Coconut Noodles W/ Vegetables

★★★★

Main plate

Ingredients

8 oz. rice noodles

2 tbs. tamarind paste

2 tbs. warm water

1 tbs. vegetable oil

1 tsp. garlic

1/2 medium onion, roughly chopped

2 c. unsweetened coconut milk

8 oz. tofu (or chicken, tempe, chicken & shrimp) (optional)

2 carrots

1 tbs. salted soya beans (or peanuts)

1 tbs. sugar

1 tsp. fish sauce

1 tsp. tomato paste

1 tbs. water

1 tbs. fish sauce

1 c. bean sprouts (or snow peas)

1/2 red bell pepper

cucumber

chopped peanuts

chopped cilantro

2 stems green onion

1 tbs. vegetable oil

2 eggs

Directions

1. Put rice noodles in cold water for one hour (if using linguine size, 15 minutes if using vermicelli, no more).

2. Combine tamarind paste w/ warm water and let soak, then mash and transfer to strainer and mash pulp to get liquid into the bowl. Scrape juice off the strainer. Should have ~2 T liquid. Reserve and mix with sugar and 1 tsp. fish sauce, set aside. Combine tomato paste, 1 T water and 1 T fish sauce, set second sauce aside.

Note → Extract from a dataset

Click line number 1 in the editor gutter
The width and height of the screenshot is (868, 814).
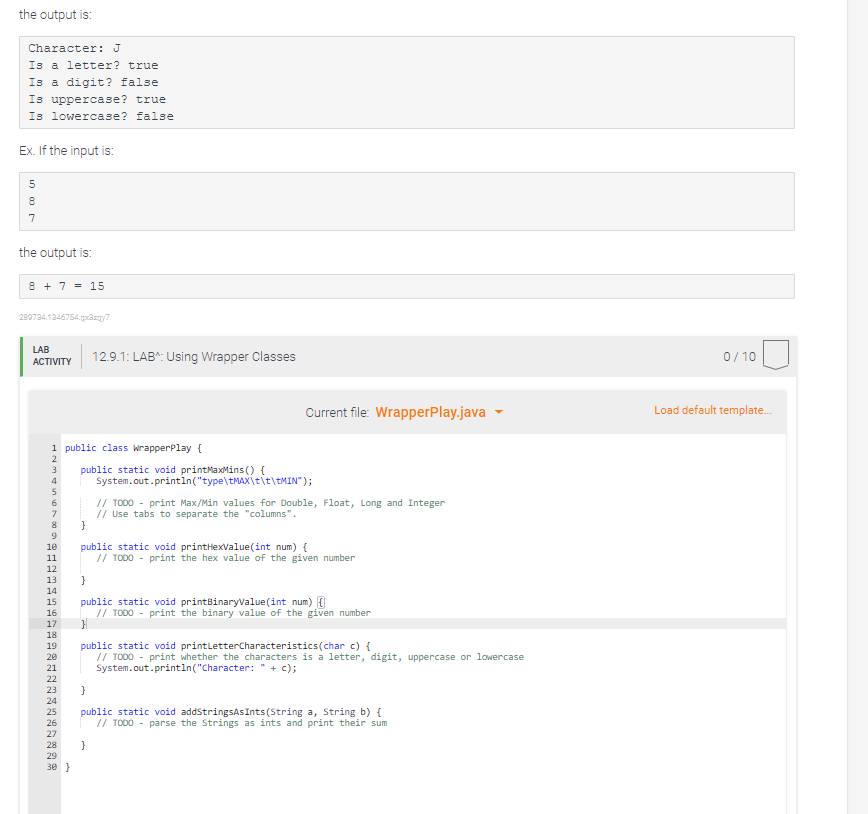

3. If using vermicelli, strain noodles.

4. Prep veggies and tofu (or chicken/shrimp - c/s chop until minced). If not using tofu, add extra veggies (bok choy, broccoli). Roughly chop onion, slice carrots, cut 3/4 of the bell pepper into chunks, reserve a few strips for garnish, trim snow peas, slice scallions, chop peanuts, chop cilantro, slice cucumber. Drain linguine size noodles if using after 1 hour. Arrange ingredients for two separate stir fries, making sure to get the fish sauce mixtures right.

5. Heat 1 T oil in wok until it is about to smoke. Add garlic and stir-fry for 30 seconds. Add onion and stir-fry for 1 minutes. Add 1 c. coconut milk and stir-fry for 1-2 minutes, until bubbling hard. Add carrots and other hard veggies, or chicken/shrimp mixture, and stir-cook for 2 minutes.

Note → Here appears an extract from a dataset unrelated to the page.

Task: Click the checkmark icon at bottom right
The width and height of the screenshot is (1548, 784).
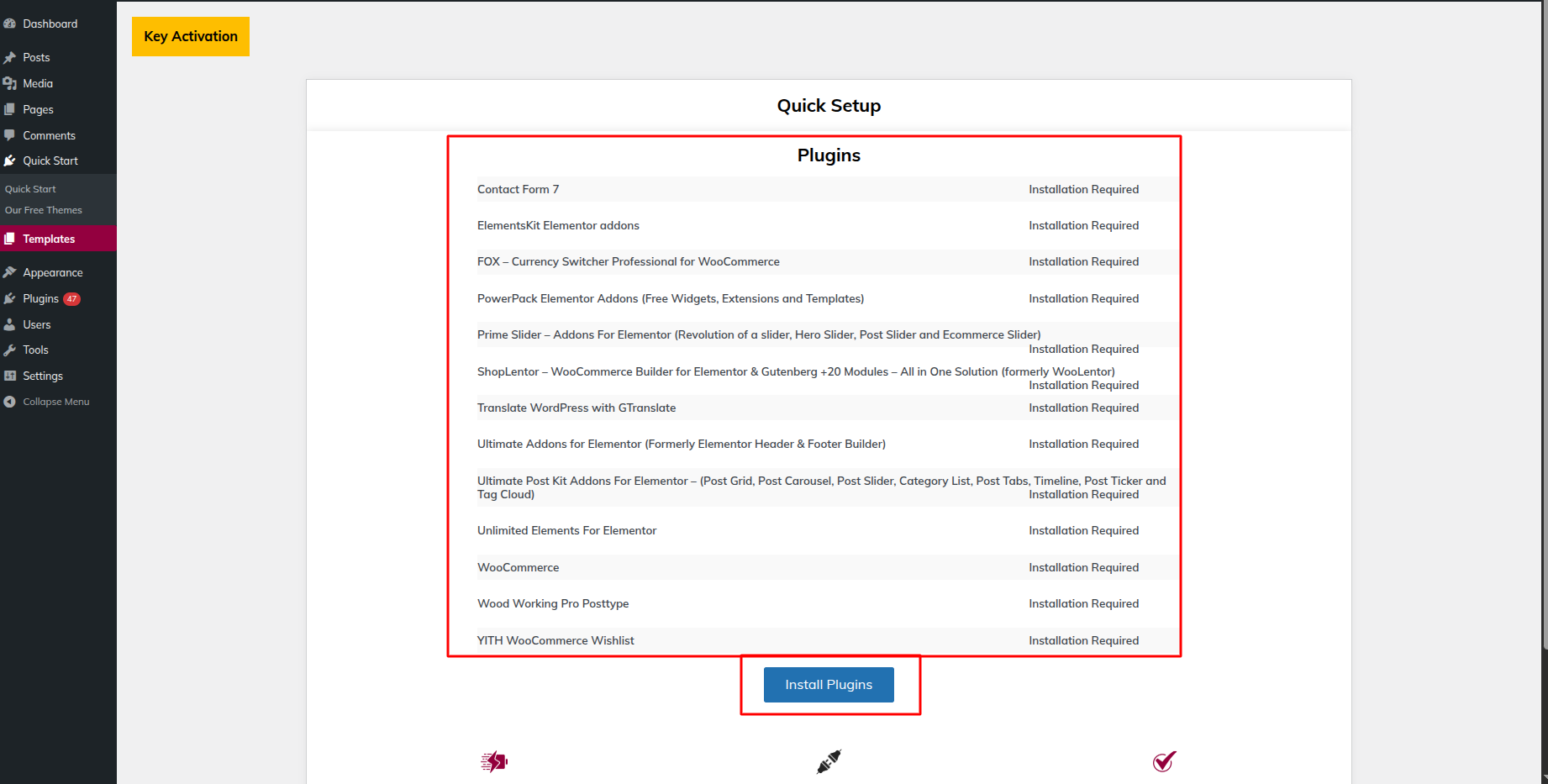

6. Quickly add soy beans/whole peanuts, then tamarind/sugar/fish sauce mixture, stir for 30 seconds, then add softer veggies and stir-fry for 2 more minutes until everything is bubbling. Transfer to a bowl and cover.

7. Heat remaining 1 c. coconut milk. Add tomato paste/fish sauce, stir until bubbling. Add strained noodles to the wok, stirring for 2 minutes with a shoveling motion to moisten all noodles. Add 3/4 bean sprouts and all the green onion, stirring for 1 minute.

8. Transfer to a serving dish and top w/ first mixture.

9. Heat remaining tsp. oil, beat eggs lightly and fry for 2-3 minutes, pulling from sides, in between a omellet and scrambled. Chop and garnish noodles along with peanuts, cucumber, red pepper and cilantro, serve w/ a side of chili sauce.